What is needed is for the West to reassert itself, to become more aware of its true position of strength vis-à-vis the world of Islam, and to not allow itself to be inveigled or snookered or pressured by the rich Arabs into letting them ignore our laws. They need the West for many reasons. It is where they can indulge their private pleasures, far from the stultifying atmosphere in Saudi Arabia and elsewhere in the Gulf. Their yachts are in the Mediterranean, their pleasure palaces in Paris and London, their villas on the French Riviera and the Costa del Sol, their Maseratis and Maybachs garaged in Zurich and Berlin, their jewelry bought at Harry Winston and Cartier in New York and Paris.

And where would the rich Arabs be if they could not count on Western medical care, whether from the doctors of Harley Street in London, or at the hospitals of Boston and New York (the niqabbed waiting rooms at many of these institutions testify to that dependence). They will always need the West. But the West no longer needs them, as we once convinced ourselves we did, because of the vast changes in energy supply and demand. As already mentioned above, more oil can be retrieved, thanks to fracking, than once thought, and there is at the same time a steady drop in oil demand, with greater use of electric cars and solar heating. Better schooled in Islam than we once were, we now realize that treating leniently those who are taught to view us as the “vilest of creatures” wins no favors, but merely confirms Muslims in their contempt and o’erweening arrogance.

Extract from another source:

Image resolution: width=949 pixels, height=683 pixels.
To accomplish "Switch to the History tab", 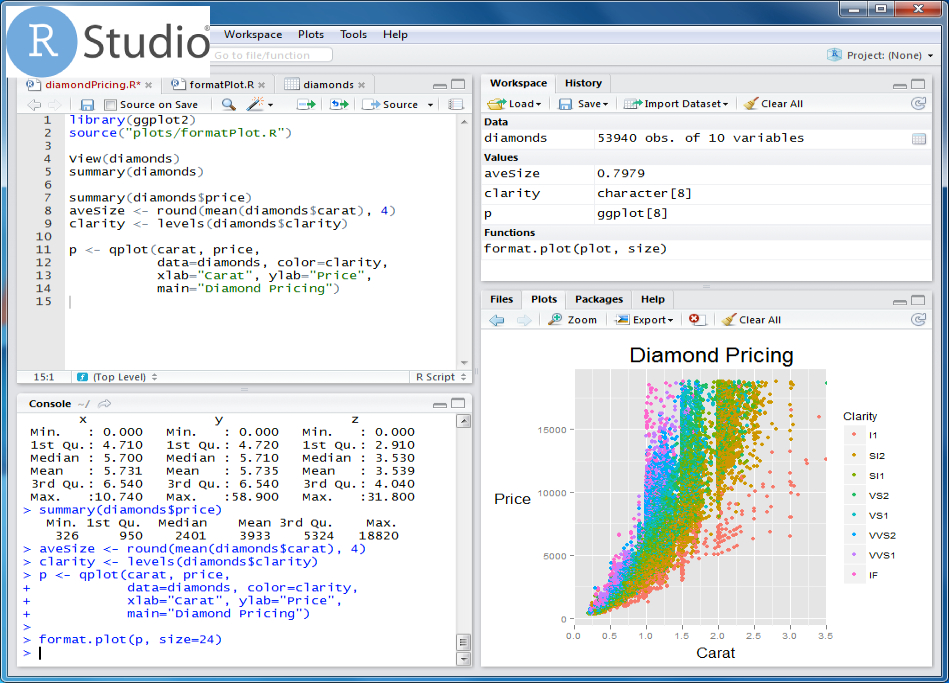I will [x=583, y=83].
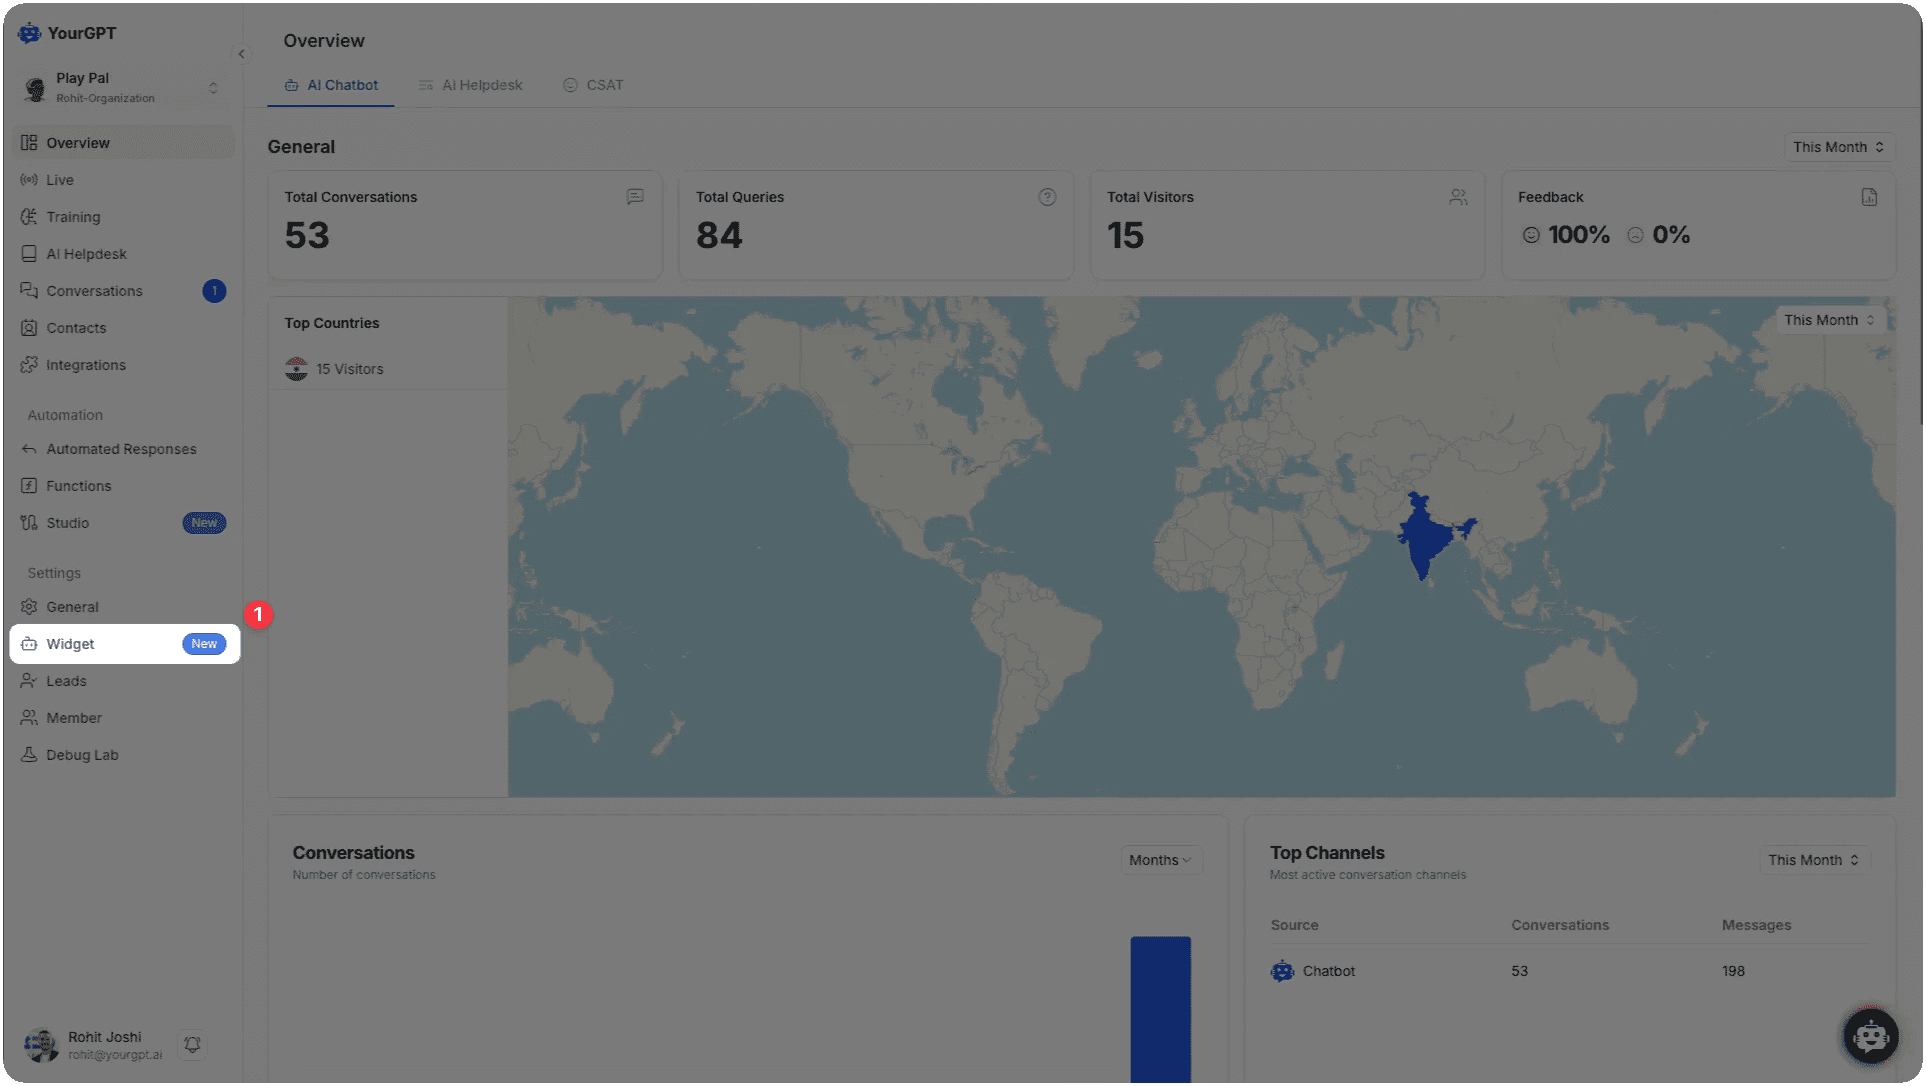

Even if this particular princess got away, similar outrageous behavior by another Saudi is bound to come along soon. And this time, the French (or other Western) government should not allow any invoking of “diplomatic immunity” unless the Saudi in question really is a diplomat (and not just a member of the Al-Saud). Rather, bring that offender to trial, and if convicted, make sure he (or she) serves out the sentence in Europe, not in Saudi Arabia. This is needed to re-set relations between the civilized Western states and the uncivilized states of Dar al-Islam. The world’s oil-rich Muslim states need to recognize that their former hold over the advanced West is gone.

The French might also signal their new policy by declaring that that princess, who fled to Saudi Arabia, is forever barred from returning to France, and they might even seize her apartment, holding it for sale to satisfy a judgment likely to be won by the decorator, a judgment which, considering what happened to him, could well be substantial). And if the Saudis don’t like that kind of treatment, what can they do? If they sell less oil they will lose even more market share not just to other oil producers (Iraq, Iran, American frackers), but also to the alternative sources of energy that the elon-musks of this world are making constantly cheaper and more efficient, from electric cars to solar collectors.

This progress is inexorable, and there is nothing the Saudis or other Muslim oil states can do to stop it. It is up to the countries of Western Europe to show the Saudis (and other Gulf Arabs) that the days of Western deference and Arab swagger are over, beginning with an end to treating their terminally arrogant “royals” as the real thing. La Commedia è finita! Why not bring down this particular curtain, so that we can concentrate on what is now being performed on the main stage, for what looks like a very long run, which is to say, the Muslim invasion of Europe?